Hydroxylation is a method that allows “decoration” of the pre-existing point defect structure of nominally anhydrous minerals, such as olivine. We tested this method on synthetic forsterite (Fo:\({\text{Mg}}_{2} {\text{SiO}}_{4}\)) crystals. To control starting point defect structures, Fo crystals were pre-annealed at different temperatures (\(1100{-}1500\,{^\circ }{\text{C}}\)), silica activity conditions (forsterite–enstatite Fo–En and forsterite–periclase Fo–Per) and oxygen fugacity (0.21 and \(10^{-6}\) bars). Then low-temperature hydroxylation (900 °C, 1.5 GPa) of the crystals successfully allowed the decoration with protons of pre-existing point defect structures, as subsequently revealed by infrared spectroscopy.
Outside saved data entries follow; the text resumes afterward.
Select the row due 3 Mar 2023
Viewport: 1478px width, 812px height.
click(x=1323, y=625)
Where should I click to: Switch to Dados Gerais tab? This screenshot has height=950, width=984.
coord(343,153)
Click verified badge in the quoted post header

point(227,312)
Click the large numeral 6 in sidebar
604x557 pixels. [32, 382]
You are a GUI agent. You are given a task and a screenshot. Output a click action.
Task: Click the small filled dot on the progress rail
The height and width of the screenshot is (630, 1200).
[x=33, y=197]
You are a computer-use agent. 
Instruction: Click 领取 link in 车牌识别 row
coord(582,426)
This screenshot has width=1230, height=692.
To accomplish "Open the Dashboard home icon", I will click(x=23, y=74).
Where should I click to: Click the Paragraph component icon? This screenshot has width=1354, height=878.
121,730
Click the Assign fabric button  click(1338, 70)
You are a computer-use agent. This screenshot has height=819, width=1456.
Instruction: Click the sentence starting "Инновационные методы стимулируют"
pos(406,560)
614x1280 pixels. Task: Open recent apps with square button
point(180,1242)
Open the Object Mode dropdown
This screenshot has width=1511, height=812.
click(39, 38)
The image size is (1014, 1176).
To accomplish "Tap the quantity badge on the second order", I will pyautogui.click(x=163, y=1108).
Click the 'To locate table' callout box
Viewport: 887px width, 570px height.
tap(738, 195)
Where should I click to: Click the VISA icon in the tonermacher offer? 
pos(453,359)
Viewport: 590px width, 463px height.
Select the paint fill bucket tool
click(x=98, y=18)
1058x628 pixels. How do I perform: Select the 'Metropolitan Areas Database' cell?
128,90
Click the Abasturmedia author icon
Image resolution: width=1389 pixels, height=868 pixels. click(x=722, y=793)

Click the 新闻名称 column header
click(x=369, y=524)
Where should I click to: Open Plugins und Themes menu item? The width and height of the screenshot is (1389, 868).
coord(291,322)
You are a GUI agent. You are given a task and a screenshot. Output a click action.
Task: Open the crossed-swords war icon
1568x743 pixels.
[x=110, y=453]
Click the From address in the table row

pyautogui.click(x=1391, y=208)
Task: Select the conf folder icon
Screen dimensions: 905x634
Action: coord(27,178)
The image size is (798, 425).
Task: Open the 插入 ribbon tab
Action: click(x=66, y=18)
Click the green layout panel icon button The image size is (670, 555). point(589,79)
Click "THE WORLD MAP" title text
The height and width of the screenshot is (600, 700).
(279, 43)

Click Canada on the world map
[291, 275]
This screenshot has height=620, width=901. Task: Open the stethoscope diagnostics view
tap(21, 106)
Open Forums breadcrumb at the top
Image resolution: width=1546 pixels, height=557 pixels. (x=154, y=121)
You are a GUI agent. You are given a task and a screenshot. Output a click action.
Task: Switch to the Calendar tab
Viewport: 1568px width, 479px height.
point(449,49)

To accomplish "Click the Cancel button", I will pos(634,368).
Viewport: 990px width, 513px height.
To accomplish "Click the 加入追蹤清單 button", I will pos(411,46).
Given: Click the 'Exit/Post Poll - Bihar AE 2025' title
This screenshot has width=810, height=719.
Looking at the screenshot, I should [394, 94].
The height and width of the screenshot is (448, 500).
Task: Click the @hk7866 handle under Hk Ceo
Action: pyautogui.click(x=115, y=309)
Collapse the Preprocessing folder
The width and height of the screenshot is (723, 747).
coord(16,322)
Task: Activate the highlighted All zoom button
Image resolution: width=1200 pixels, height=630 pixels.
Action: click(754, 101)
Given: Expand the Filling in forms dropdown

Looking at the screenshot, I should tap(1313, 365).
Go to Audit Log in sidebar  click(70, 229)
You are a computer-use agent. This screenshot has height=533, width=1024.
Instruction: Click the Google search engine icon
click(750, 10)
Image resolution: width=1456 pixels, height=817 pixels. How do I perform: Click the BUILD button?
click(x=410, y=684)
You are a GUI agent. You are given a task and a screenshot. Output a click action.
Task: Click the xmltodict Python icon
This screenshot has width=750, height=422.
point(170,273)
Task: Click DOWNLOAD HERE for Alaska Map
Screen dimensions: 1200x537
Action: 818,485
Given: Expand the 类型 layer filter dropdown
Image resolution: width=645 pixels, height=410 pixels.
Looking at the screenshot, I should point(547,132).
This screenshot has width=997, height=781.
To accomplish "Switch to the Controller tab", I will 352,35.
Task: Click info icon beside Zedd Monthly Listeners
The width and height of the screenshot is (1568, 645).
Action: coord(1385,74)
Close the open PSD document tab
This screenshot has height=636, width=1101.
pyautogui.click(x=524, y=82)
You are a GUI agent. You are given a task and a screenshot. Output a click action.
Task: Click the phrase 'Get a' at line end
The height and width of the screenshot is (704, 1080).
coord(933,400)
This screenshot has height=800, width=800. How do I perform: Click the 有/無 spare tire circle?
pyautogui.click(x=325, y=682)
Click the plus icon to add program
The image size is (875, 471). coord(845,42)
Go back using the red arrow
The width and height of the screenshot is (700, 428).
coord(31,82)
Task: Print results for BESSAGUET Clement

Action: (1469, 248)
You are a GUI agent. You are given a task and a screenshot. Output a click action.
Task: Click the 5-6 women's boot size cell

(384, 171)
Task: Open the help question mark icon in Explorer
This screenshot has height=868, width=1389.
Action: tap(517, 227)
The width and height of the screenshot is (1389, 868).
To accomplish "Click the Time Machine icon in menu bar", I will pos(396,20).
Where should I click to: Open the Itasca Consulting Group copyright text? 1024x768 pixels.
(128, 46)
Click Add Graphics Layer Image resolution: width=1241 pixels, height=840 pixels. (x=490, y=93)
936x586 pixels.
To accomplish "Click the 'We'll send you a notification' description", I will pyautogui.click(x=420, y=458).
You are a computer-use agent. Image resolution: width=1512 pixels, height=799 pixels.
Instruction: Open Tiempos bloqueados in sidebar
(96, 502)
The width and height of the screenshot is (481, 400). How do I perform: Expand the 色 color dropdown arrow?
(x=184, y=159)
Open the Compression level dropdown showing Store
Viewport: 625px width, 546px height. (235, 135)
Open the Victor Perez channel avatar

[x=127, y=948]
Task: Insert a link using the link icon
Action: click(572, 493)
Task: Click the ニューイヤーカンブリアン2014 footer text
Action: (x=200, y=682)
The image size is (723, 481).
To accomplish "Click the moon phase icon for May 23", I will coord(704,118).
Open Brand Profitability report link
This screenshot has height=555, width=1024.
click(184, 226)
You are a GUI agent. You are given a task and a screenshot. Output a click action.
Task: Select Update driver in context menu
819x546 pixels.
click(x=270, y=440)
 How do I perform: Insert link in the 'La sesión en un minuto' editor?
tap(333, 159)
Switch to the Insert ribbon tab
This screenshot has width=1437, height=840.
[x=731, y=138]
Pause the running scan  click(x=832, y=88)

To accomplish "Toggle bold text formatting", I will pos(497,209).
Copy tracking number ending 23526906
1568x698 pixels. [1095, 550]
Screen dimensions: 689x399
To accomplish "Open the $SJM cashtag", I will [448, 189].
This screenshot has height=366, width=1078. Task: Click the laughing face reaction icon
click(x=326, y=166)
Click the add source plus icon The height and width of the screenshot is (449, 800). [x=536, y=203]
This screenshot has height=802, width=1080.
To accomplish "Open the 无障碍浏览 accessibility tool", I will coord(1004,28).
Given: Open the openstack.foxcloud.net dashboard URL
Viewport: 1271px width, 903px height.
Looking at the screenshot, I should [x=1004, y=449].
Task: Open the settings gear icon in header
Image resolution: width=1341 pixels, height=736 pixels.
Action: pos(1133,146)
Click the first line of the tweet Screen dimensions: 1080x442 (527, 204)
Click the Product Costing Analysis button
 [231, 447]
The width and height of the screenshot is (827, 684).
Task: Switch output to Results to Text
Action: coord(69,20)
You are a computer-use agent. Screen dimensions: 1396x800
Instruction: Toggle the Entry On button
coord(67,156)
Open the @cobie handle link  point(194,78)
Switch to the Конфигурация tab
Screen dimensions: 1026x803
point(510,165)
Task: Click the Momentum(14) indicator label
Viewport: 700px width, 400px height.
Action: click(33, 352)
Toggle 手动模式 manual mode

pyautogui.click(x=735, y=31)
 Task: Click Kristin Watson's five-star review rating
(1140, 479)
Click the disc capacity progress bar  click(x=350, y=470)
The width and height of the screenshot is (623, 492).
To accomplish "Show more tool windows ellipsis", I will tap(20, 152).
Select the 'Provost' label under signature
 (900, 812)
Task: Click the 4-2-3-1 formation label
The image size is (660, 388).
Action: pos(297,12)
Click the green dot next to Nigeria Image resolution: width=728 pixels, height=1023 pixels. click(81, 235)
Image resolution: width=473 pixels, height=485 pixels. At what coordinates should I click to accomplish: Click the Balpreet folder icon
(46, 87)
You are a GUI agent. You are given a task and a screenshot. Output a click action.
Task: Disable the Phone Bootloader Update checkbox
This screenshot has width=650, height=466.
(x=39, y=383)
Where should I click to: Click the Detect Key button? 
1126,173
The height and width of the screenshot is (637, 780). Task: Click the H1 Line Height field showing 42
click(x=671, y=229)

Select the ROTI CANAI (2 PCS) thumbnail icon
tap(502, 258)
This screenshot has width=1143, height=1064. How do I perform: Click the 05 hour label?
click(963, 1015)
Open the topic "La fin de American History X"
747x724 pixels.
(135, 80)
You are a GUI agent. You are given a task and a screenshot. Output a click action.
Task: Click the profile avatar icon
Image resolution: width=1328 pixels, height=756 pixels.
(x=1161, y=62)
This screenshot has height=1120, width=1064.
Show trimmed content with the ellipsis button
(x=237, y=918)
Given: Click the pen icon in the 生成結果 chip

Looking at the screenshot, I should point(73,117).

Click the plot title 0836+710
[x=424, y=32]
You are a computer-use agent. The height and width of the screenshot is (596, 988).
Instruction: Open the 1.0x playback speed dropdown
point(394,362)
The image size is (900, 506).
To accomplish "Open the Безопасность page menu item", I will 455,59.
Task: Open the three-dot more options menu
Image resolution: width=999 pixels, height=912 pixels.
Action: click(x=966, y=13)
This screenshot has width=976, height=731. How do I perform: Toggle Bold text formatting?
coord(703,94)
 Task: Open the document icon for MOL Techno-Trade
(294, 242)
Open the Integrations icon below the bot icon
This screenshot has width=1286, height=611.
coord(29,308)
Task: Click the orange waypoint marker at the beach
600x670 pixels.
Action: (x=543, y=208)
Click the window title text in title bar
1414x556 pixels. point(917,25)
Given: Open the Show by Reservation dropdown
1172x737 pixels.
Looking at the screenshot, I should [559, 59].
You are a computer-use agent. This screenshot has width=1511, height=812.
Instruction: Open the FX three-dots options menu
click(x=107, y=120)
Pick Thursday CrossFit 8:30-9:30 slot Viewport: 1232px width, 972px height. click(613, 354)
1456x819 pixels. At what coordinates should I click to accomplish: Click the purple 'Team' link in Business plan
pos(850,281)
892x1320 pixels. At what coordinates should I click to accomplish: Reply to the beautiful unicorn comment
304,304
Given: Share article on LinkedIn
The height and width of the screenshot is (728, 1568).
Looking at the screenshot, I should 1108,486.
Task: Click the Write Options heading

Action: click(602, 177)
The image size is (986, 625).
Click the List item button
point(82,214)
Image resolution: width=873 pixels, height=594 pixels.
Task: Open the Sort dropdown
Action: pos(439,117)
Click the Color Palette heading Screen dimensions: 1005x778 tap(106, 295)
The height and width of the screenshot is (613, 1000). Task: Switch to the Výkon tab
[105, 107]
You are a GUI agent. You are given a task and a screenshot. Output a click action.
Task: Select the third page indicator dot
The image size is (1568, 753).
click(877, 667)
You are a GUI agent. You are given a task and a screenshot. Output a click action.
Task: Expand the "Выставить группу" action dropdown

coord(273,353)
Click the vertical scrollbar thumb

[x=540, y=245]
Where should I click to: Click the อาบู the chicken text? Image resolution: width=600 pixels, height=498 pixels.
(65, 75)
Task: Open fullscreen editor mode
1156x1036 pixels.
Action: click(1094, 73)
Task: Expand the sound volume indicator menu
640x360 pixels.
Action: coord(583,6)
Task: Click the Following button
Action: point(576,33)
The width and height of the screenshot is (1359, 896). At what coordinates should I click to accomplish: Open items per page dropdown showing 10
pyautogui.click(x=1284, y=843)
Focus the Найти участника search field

Protons are arranged in three different point defect stoichiometries in Fo, related to Mg and Si vacancies ([Mg] and [Si], respectively) as well as to a trivalent cation-associated substitution mechanism ([triv]). Over the timescale and equilibrium conditions studied, hydroxylation does not reset the point defect structure inherited from pre-anneal. The data further show that the concentrations of [Mg]-, [Si]- and [triv]-hydrated defects are function of pre-anneal silica activity and temperature. Laser-ablation inductively coupled plasma mass spectrometry (LA-ICP-MS) analysis of the crystals revealed diffusion of Al and Fe into the crystals during the pre-annealing, a phenomenon clearly promoted at high \({\text{a}}_{{{\text{SiO}}_{2} }}\). The data confirm a very fast mechanism of Al diffusion in Fo during pre-annealing, and suggest a strong coupling between \({\text{H}}^{+}\) and \({\text{Al}}^{3+}\) during hydroxylation. Overall, they show the strong importance of \({\text{a}}_{{{\text{SiO}}_{2} }}\) and temperature in the incorporation of trace cations in forsterite, and the subsequent effects of incorporation of trace cations on Mg- and Si-related point defects in Fo. The dry point defect population of Fo is determined by interactions between the trace trivalent cations and dry Si and Mg vacancies. Without trace elements, T only has a limited effect on Mg- and Si-related point defect populations. Finally, approaching or potentially slightly exceeding the Fo–En solidus leads to strong changes in the trace element concentration and point defect population in Fo, which may be related to either partial melting or pre-melting effects.

Keywords

Forsterite Infrared Hydroxylation Water Point defects Trivalent Aluminium Iron 

Notes

Acknowledgements

Funding by the ARC Laureate Fellowship FL130100066 to Hugh O’Neill is acknowledged. The authors thank one anonymous reviewer and Jed Mosenfelder for their reviews that substantially improved the manuscript. CLL thanks U. Troitzsch for XRD analysis of the buffer powders, as well as U. Faul (MIT) and I. Jackson (RSES) for helpful discussions on the present topic.

Supplementary material

410_2019_1590_MOESM1_ESM.pdf (330 kb)
Supplementary material 1 (PDF 330 kb)
410_2019_1590_MOESM2_ESM.csv (8 kb)
Supplementary material 2 (CSV 9 kb)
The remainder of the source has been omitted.